Im Mai 1921 wurde mit Joseph Beuys einer der einflussreichsten Künstler des 20. Jahrhunderts in Krefeld geboren. Zu seinem 100. Geburtstag lud das Theater Krefeld/ Mönchengladbach Sebastian Blasius ein, einen performancebasierten Theaterabend zu inszenieren – mit Texten von Christoph Klimke, Björn SC Deigner und anderen –, der sich mit Beuys‘ Wirken auseinandersetzt. Im Mittelpunkt steht der Versuch, mit theatereigenen und theaterfremden Elementen an Beuys‘ künstlerische Prinzipen anzudocken, sie für das Theater fruchtbar zu machen und das Theater im selben Zug zu befragen. Ein Teil bearbeitet das Motiv einer protagonistisch auftretenden Verkünderfigur, die auf Beuys und seine partielle Selbsterhöhung als Hirte, aber auch auf heutige, vermeintlich sinnstiftende Verkünderfiguren in ihrer Ambivalenz verweist. Ebenso wird die Idee eines permanenten Gesprächs aufgegriffen, bei dem Gedanken zu gesellschaftlicher Veränderung modelliert werden, wie Beuys es bei der documenta 1972 versuchte.
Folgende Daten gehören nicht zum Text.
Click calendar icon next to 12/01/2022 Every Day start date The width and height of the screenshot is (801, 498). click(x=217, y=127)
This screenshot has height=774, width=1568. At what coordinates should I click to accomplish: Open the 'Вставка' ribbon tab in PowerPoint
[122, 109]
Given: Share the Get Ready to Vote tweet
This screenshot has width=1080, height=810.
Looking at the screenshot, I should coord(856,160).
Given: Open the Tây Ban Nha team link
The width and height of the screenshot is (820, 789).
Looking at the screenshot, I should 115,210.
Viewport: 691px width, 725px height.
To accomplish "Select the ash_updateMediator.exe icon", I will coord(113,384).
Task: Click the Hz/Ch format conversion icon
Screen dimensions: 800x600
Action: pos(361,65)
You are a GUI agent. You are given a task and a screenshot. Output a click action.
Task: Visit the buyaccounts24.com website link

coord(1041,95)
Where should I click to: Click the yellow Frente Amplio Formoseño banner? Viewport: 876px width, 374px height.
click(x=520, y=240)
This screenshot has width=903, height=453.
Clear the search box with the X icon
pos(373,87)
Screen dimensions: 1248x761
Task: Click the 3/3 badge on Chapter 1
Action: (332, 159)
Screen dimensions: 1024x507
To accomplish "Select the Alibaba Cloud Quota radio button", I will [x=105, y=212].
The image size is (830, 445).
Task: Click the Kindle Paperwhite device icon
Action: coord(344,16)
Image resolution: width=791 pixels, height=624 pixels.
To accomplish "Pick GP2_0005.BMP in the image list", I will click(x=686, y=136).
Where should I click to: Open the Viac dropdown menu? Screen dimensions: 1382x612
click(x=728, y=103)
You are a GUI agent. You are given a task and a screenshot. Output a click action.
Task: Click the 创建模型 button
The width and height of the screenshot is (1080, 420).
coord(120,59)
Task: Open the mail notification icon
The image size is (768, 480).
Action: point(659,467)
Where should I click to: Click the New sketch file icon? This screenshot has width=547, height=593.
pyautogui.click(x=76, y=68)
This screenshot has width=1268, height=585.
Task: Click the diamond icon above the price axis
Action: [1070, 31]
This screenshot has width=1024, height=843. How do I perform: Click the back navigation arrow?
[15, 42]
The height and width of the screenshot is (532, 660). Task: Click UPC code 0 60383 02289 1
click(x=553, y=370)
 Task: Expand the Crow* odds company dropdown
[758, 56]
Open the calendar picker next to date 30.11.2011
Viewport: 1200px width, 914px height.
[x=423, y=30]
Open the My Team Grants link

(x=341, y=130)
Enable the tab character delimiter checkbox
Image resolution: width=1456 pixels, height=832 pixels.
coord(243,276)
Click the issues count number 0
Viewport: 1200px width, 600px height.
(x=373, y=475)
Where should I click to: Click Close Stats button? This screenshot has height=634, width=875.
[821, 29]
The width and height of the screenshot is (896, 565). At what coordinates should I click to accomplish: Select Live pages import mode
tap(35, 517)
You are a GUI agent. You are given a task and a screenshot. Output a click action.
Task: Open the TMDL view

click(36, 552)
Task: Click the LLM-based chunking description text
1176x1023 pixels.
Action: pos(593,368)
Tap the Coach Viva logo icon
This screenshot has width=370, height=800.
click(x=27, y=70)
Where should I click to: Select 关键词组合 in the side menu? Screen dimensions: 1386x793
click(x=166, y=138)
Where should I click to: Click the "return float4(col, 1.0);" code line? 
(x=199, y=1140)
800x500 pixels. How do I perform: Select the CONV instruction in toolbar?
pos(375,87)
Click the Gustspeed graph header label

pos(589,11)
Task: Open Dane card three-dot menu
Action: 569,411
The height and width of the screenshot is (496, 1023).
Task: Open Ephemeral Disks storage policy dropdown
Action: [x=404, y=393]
Konzept/ Inszenierung Sebastian Blasius / Bühne/ Kostüm Caspar Pichner / Dramaturgie Martin Vöhringer / Text Christoph Klimke, Björn SC Deigner, Anne Tismer, Kaja Draksler u.a. / Mit Jannike Schubert, Eva Spott, Paul Steinbach, Philipp Sommer, Ronny Tomiska, Bruno Winzen

Die Uraufführung ist Theater im Sinne eines erweiterten Kunstbegriffs; keine Bühnenerzählung mit Figuren, die Identifikationsangebote machen, sondern ein vielstimmiger, installativer Diskursraum, vielleicht der Versuch einer Sozialen Plastik oder der Versuch, dem auf die Schliche zu kommen, was eine Soziale Plastik sein könnte. (…) „Beuys‘ Küche“ (ist) sowohl weit und lang nachhallende Echokammer als auch kritische Reflexion eines Künstlers, der keine klaren Grenzen zwischen Kunst, Leben, Politik und Spiritualität gezogen hat, dessen radikales Denken und Handeln bis heute Wellen schlägt. (…) Der Theaterabend könnte den klugen Anfang eines langen Gesprächs im Geiste einer Beuysschen „permanenten Konferenz“ bilden.
nachtkritik.de

CHÖRE DES SPEKULATIVEN (2020)

Im antiken Drama war der Chor zentrales Element auf dem Theater – er fand seinen Platz zwischen den Protagonist*innen und dem Publikum. Mit dem Theater der Neuzeit verschwand er tendenziell von den Bühnen und mit ihm die kommentierende oder infragestellende Stimme des Kollektivs. ‚Chöre des Spekulativen‘ mutmaßt, was der Chor zu den Texten und Szenen der Neuzeit zu sagen, wie er sich zu ihnen verhalten hätte, wäre er nicht von ihnen ausgeschlossen worden: Wie hätte er sich positioniert zum Theater des Barock, zum Theater der Aufklärung, wie zum Theater der Nachkriegszeit? Wie hätte er diese Szenerien, die zumeist das Individuum ins Zentrum stellen, kommentiert, wie sie konterkariert, wie hätte er ihnen beigewohnt? ‚Chöre des Spekulativen‘ lädt ein zur Begegnung mit einem Chor, der sich spekulativ-retrospektiv wesentlichen Stationen der Theatergeschichte annähert. Autor*innen aus Jordanien, Brasilien, China, der Türkei, Marokko, Burkina Faso, Griechenland und Deutschland schreiben nachträglich chorische Stimmen in stilbildende Szenen des ‚westlichen Kanons‘ hinein und perspektivieren sie dadurch neu. In einer szenischen Installation werden die Zuschauer*innen Teil einer mobilen Gemeinschaft, die ihre Perspektive(n) stetig neu wählen kann. 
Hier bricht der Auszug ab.